> [Prompt]:
Copy out every line of the records below word for word, leaving out the pictures.

[Entries on target coordinates]
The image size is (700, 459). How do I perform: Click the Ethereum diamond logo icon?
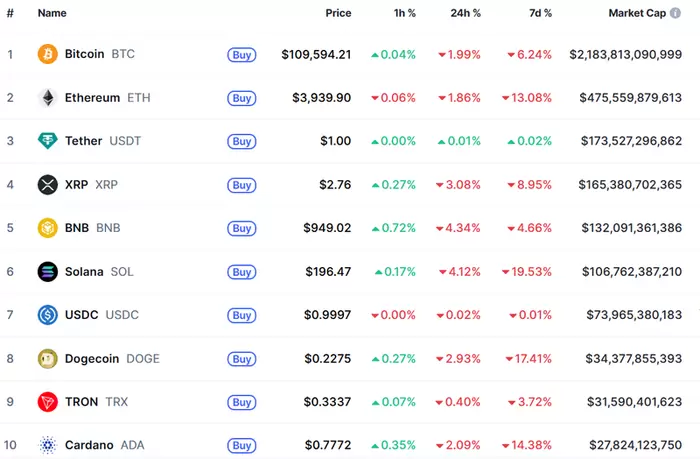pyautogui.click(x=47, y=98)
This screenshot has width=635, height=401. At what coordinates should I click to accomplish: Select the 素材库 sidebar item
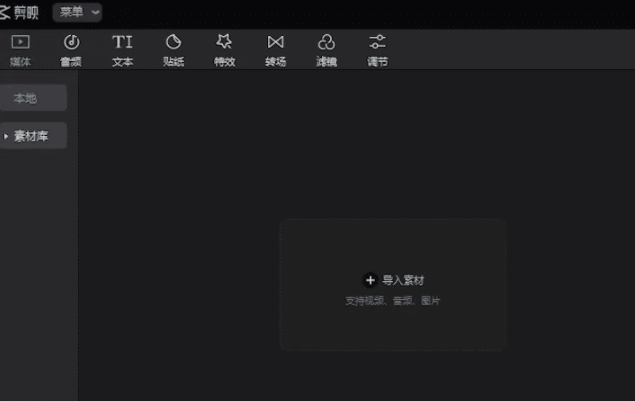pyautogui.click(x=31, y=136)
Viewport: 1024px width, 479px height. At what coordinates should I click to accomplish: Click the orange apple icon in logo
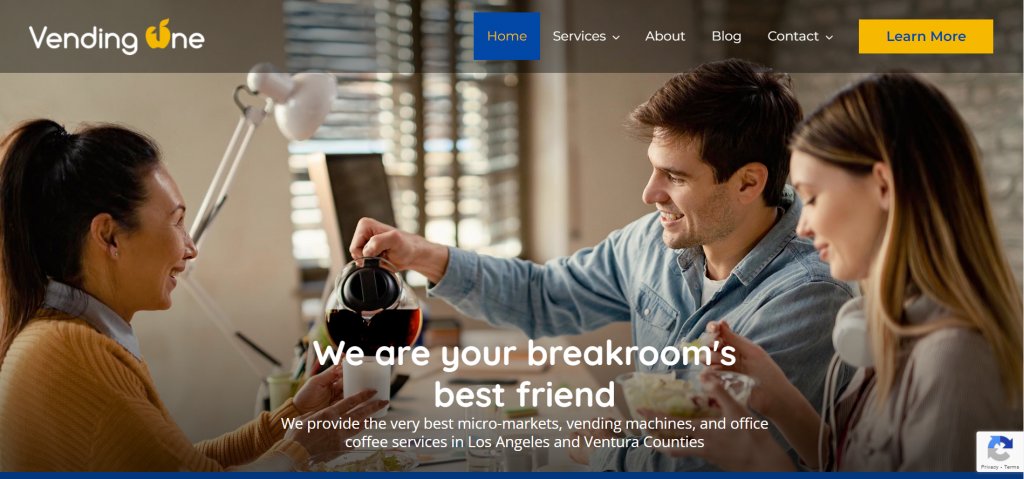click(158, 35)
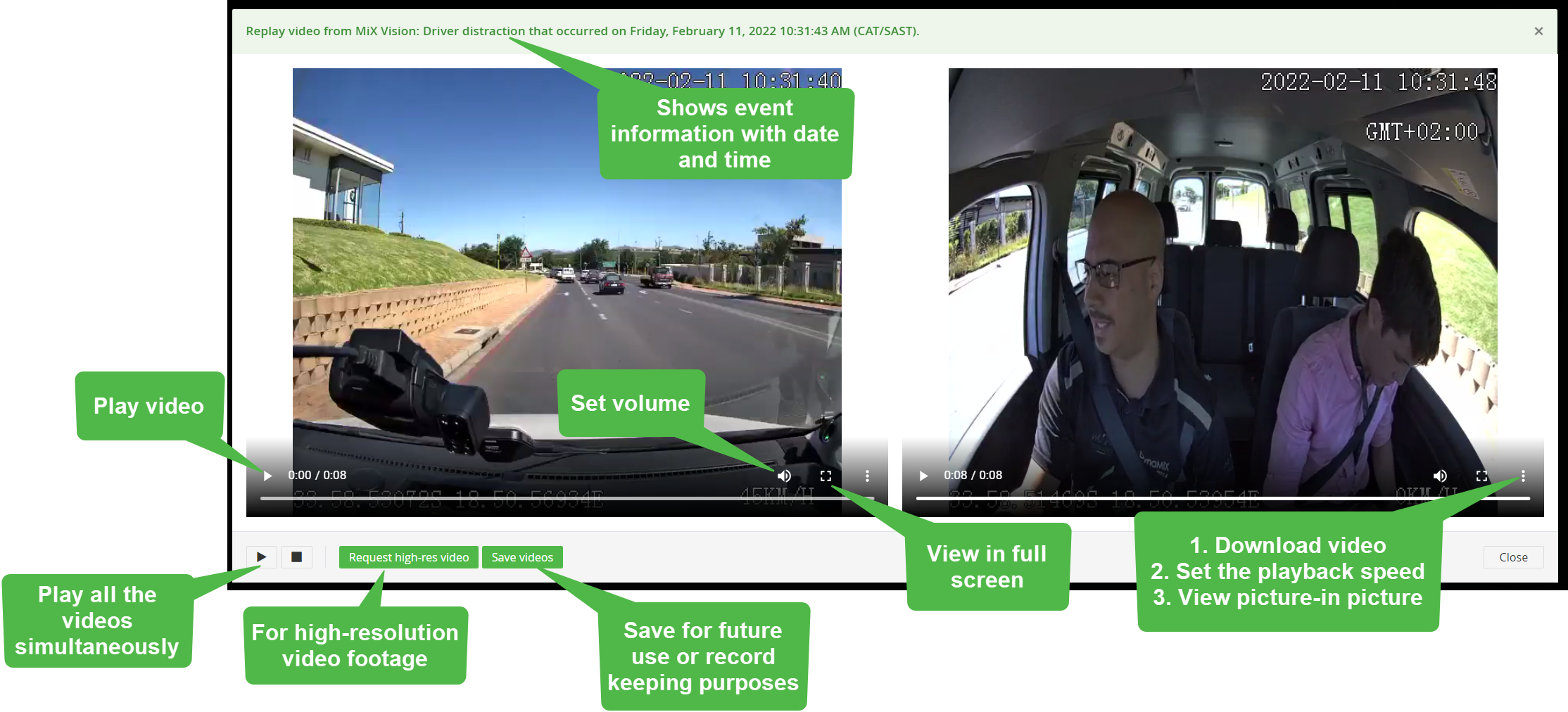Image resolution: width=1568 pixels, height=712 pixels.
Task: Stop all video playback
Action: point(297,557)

> [Written solution]:
The image size is (700, 459). How do I perform: Click the Ethereum diamond logo icon?
pyautogui.click(x=47, y=98)
This screenshot has width=635, height=401. At what coordinates should I click to accomplish: Select the 素材库 sidebar item
pyautogui.click(x=31, y=136)
Viewport: 1024px width, 479px height. At what coordinates should I click to accomplish: Click the orange apple icon in logo
click(158, 35)
Image resolution: width=1568 pixels, height=712 pixels.
Task: Stop all video playback
Action: point(297,557)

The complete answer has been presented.